Is this a good sign of the times, that evolution in the way we buy and listen to music has officially entered a new phase? Or does it mean that we've completely devalued music as a product? How do y'all read that?

Jiminy Krokus, Sunday, 1 April 2007 16:47 (eighteen years ago)

i miss tower records more as a going-out-of-business entity than as a viable company. the whole concept of the record store is clearly, uh, evolving/totally up in the air right now, but i don't think big chains are going to make it no matter what happens.

GOTT PUNCH II HAWKWINDZ, Sunday, 1 April 2007 16:53 (eighteen years ago)

Yeah I miss the $2/3 records and the good magazine selection.

Alex in SF, Sunday, 1 April 2007 16:57 (eighteen years ago)

Nothing's been done with the Costa Mesa one, just a big 'For Lease' tarp. I honestly wouldn't be surprised if it just sat there for a long while at this rate. No emotional connection to its being gone, though -- I really only used it for the bone-stripping.

Ned Raggett, Sunday, 1 April 2007 18:59 (eighteen years ago)

It left and leaves a hole in a convenient shopping section of Pasadena which includes a good book store, among other things. No doubt about it, the availability and variety is significantly less in the town for it. Now there are a handful of big box places which all stock exactly the same titles.

On the other hand, I've noticed two other mom-and-pop record stores in Pasadena stepping up their game. Now they some titles they would have previously left to Tower, apparently hoping to fill a gap, soak up a little extra business.

Gorge, Sunday, 1 April 2007 19:05 (eighteen years ago)

The one I patronized has a new record store in the building, so it was good for the liquidation.

The Reverend, Sunday, 1 April 2007 21:32 (eighteen years ago)

Still an empty store here in Richmond. It was near a Staples so I miss popping in to look for cheap tapes when I'm buying printer ink etc.

Mark Rich@rdson, Sunday, 1 April 2007 21:34 (eighteen years ago)

Forgot to mention the new store annoys me because it doesn't have a seperate dance section. WTF, motherfuckers?

The Reverend, Sunday, 1 April 2007 21:46 (eighteen years ago)

That side of the block in the Village does seem a little creepy, after having the brightly lit album covers there for so long.

James Redd and the Blecchs, Sunday, 1 April 2007 21:51 (eighteen years ago)

I miss the magazine selection.

Here's the old thread

Tower Records headed for bankruptcy ilx thread

curmudgeon, Sunday, 1 April 2007 21:55 (eighteen years ago)

Ours turned into a Rasputin. The new releases tend to be cheaper than before, and the used section is actually worth looking through, which is definitely a step up.

Beep, Sunday, 1 April 2007 22:08 (eighteen years ago)

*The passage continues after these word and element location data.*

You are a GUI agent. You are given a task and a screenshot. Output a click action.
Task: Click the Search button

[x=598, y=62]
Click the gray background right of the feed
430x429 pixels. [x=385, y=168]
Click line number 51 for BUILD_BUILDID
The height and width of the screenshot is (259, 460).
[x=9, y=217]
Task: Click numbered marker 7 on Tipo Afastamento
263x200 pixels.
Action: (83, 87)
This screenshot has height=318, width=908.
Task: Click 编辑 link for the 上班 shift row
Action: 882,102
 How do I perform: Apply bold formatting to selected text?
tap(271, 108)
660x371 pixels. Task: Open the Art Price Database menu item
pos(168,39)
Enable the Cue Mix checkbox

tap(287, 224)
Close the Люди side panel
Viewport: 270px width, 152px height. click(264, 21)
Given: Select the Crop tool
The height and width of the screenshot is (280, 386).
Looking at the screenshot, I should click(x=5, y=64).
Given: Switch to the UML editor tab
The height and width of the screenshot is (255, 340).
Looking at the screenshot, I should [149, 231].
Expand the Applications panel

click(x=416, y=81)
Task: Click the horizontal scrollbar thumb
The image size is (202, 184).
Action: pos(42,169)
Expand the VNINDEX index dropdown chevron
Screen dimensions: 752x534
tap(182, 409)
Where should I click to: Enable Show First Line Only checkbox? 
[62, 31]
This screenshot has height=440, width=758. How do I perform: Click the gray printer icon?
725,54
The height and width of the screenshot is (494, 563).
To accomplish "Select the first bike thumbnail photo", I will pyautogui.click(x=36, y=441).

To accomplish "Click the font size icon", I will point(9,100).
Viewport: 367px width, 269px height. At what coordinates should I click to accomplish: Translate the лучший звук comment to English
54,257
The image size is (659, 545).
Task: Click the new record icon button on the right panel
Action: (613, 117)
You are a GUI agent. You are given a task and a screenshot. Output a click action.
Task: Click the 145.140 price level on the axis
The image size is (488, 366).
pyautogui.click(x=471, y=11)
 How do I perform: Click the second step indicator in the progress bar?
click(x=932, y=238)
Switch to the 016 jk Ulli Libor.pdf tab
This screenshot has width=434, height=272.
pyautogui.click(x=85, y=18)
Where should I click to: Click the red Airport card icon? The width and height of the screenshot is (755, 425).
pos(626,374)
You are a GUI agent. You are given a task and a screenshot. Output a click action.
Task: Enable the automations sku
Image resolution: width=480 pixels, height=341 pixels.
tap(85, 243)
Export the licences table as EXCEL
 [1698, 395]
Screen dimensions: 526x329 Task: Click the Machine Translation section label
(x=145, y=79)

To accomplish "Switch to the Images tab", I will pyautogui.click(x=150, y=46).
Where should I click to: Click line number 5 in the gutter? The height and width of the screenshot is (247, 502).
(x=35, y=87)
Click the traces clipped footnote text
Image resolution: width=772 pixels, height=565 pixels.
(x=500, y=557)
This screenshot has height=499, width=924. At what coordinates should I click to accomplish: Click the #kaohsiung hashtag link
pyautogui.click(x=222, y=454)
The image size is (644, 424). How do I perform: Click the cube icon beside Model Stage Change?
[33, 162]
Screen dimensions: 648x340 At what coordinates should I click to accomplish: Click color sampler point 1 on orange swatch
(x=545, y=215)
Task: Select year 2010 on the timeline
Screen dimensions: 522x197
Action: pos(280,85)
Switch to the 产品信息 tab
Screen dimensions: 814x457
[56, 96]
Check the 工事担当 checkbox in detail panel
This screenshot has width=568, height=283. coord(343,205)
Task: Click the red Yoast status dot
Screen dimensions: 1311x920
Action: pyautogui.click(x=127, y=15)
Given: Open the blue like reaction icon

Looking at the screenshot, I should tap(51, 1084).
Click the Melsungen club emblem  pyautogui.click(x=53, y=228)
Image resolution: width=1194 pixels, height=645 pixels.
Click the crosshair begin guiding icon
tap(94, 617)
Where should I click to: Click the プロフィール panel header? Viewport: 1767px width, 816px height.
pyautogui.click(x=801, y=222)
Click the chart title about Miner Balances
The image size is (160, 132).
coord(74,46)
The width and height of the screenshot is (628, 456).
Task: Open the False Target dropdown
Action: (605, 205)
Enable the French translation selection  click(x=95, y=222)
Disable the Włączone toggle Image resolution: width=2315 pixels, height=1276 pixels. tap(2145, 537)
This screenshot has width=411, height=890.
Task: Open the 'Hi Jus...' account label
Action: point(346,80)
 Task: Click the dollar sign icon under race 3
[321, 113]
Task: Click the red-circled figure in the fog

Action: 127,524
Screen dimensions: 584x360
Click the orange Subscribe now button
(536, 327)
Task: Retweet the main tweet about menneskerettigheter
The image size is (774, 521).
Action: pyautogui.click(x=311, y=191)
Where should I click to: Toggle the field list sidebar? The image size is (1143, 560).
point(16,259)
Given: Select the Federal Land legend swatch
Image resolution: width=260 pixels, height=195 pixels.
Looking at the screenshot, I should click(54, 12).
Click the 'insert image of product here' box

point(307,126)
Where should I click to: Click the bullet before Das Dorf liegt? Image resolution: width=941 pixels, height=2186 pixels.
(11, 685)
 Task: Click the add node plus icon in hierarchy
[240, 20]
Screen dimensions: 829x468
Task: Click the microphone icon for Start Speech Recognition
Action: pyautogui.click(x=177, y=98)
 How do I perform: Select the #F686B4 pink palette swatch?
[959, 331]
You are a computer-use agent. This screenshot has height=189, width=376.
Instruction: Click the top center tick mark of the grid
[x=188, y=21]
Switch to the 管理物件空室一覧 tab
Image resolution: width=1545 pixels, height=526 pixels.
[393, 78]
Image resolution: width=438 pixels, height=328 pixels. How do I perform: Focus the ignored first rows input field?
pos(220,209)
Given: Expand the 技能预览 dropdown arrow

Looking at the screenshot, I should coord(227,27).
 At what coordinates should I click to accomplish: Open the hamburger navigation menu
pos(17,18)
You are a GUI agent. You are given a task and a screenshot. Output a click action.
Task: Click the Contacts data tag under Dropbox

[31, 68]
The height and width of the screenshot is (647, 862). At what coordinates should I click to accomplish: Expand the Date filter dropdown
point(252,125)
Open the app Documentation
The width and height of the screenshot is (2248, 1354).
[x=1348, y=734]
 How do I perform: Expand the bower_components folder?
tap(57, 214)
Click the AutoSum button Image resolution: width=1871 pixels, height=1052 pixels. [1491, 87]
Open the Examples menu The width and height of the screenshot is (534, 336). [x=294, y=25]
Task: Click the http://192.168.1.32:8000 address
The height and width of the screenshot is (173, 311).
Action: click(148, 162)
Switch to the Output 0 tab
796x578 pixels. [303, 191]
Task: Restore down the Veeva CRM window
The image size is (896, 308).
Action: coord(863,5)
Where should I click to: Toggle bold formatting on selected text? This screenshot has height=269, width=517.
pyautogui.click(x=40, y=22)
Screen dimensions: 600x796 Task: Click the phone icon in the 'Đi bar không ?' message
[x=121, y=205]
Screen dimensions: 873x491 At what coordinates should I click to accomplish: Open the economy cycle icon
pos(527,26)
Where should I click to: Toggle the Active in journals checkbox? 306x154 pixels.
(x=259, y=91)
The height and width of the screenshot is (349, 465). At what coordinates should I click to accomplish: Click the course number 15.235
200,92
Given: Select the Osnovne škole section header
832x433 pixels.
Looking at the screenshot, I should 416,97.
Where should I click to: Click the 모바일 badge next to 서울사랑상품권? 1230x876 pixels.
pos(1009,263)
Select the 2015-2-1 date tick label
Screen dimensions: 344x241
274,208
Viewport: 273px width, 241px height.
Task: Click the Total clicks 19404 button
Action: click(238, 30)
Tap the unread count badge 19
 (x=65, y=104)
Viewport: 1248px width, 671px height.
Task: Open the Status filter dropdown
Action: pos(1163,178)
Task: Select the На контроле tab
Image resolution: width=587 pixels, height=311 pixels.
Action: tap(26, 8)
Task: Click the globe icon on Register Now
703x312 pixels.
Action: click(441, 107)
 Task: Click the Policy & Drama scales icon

walking by tower records in the village when it was open anytime in the past 10 years made me feel pretty much nothing, and i almost never walked in. the prices were outrageous, the selection not nearly deep enough, and the brightly lit album cover advertisements on the windows lining 4th street were almost never for albums that i liked. which is all to say, when it was OPEN, walking by it made me want to mourn the record industry if it made me do anything at all. now that it's closed, i think of all the potential better uses for the location.

fact checking cuz, Sunday, 1 April 2007 22:10 (eighteen years ago)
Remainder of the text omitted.